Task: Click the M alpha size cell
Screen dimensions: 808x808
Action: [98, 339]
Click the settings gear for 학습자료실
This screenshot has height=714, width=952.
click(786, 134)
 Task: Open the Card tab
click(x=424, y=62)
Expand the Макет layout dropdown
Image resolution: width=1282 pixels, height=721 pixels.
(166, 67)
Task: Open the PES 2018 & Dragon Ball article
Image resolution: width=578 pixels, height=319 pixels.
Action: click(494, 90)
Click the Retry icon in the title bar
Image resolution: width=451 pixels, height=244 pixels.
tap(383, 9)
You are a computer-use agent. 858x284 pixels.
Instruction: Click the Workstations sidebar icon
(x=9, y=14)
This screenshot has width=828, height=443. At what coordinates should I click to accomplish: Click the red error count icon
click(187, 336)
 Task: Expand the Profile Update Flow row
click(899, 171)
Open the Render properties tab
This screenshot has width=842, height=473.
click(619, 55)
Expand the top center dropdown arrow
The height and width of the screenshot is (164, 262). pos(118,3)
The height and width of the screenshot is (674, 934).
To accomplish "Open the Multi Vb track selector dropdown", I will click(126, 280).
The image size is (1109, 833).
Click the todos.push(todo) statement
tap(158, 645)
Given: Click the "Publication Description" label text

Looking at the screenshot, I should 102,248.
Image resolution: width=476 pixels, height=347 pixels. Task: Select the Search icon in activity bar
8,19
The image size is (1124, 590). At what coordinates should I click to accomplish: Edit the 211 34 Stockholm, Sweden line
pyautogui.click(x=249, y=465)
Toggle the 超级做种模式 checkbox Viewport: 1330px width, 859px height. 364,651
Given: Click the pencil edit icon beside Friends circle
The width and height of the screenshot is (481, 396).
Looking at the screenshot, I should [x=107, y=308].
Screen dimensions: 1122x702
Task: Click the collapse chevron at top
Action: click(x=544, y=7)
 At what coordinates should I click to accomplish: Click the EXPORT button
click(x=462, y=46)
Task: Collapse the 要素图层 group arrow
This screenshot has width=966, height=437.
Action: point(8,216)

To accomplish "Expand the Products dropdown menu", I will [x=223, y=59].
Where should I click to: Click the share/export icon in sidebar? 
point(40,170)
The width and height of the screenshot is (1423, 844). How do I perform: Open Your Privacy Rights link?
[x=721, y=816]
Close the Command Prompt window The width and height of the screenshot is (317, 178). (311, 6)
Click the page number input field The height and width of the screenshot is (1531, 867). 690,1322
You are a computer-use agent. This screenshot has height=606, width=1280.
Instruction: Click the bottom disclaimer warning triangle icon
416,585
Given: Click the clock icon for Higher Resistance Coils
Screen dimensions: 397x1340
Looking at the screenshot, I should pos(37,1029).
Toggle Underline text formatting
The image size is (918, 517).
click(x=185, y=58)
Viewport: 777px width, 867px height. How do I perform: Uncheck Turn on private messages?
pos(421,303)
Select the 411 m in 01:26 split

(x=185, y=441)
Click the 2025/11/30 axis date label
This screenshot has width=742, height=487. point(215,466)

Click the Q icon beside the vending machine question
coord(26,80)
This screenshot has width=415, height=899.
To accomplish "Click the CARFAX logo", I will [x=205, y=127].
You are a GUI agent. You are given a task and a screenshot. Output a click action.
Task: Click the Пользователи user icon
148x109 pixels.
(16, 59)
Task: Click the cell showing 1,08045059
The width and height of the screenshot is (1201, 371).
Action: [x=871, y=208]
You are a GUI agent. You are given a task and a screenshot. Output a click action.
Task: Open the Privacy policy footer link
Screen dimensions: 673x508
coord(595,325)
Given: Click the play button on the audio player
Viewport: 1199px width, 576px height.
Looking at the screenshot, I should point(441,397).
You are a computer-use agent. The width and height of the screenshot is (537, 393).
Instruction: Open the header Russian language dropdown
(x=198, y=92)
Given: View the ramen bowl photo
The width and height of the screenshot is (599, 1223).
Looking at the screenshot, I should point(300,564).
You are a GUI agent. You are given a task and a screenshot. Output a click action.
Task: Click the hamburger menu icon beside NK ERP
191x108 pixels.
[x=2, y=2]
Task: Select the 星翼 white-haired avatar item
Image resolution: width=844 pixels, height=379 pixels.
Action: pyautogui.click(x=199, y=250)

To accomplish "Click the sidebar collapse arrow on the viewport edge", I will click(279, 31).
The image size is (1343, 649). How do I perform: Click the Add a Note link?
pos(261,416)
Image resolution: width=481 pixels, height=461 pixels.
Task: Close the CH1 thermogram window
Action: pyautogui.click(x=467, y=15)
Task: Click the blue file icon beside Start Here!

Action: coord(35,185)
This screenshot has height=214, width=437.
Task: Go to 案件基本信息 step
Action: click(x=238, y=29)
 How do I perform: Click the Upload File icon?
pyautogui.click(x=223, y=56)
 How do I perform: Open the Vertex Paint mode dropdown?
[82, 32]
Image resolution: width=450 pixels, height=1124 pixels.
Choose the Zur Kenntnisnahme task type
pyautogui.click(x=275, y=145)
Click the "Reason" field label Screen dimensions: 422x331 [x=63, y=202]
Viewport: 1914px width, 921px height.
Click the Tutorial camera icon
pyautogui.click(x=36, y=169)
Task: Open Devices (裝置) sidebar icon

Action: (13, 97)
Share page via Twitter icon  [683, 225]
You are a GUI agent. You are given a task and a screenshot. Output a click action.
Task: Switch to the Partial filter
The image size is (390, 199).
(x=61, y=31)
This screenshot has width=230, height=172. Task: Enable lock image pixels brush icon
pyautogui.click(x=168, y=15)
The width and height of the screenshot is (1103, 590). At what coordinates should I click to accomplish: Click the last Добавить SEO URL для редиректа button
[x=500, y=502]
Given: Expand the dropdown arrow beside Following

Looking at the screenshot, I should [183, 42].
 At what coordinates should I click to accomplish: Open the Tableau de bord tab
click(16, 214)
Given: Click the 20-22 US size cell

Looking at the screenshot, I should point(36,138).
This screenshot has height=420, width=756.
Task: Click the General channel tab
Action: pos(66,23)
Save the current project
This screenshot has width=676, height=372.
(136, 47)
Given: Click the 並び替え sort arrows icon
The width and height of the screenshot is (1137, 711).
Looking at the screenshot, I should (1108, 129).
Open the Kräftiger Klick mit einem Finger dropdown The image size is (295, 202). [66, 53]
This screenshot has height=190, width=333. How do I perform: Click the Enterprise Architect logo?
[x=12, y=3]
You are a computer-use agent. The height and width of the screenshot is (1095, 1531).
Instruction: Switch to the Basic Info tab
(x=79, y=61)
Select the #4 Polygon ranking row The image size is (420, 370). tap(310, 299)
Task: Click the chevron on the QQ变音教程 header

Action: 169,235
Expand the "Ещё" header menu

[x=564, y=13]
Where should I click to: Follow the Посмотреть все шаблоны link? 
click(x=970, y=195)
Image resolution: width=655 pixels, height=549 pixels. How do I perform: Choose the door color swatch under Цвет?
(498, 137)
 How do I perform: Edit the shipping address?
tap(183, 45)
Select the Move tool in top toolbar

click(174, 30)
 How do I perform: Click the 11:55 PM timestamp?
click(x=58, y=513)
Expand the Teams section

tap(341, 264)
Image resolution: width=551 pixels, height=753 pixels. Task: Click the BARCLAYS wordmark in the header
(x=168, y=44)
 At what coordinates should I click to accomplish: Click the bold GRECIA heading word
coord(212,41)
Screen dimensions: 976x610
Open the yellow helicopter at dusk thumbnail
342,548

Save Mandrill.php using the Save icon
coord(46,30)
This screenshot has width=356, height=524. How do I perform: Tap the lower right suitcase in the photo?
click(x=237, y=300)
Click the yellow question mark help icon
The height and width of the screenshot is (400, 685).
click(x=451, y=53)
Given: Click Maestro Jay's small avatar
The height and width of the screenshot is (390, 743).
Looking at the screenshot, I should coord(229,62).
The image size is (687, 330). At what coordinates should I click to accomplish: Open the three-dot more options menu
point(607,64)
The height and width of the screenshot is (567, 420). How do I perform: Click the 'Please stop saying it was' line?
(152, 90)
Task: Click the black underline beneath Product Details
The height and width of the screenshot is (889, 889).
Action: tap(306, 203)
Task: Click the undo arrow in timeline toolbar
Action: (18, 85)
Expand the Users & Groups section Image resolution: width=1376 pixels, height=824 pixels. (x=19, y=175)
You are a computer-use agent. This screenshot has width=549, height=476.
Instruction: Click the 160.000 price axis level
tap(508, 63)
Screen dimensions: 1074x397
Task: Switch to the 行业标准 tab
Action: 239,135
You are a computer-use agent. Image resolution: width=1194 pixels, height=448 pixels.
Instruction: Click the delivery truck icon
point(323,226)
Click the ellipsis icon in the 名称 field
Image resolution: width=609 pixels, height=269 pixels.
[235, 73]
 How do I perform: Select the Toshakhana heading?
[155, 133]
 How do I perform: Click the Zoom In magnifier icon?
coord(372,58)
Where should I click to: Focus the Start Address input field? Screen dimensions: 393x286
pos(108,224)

### EXERCISE
Among the records above, find each line containing the string "agent" and copy it.

### RESPONSE
You are a computer-use agent. 858x284 pixels.
You are a computer-use agent. This screenshot has height=606, width=1280.
You are a GUI agent. You are given a task and a screenshot. Output a click action.
You are a GUI agent. You are given a task and a screenshot. Output a click action.
You are a computer-use agent. The width and height of the screenshot is (537, 393).
You are a GUI agent. You are given a task and a screenshot. Output a click action.
You are a GUI agent. You are given a task and a screenshot. Output a click action.
You are a computer-use agent. The height and width of the screenshot is (1095, 1531).
You are a computer-use agent. This screenshot has width=549, height=476.
You are a computer-use agent. Image resolution: width=1194 pixels, height=448 pixels.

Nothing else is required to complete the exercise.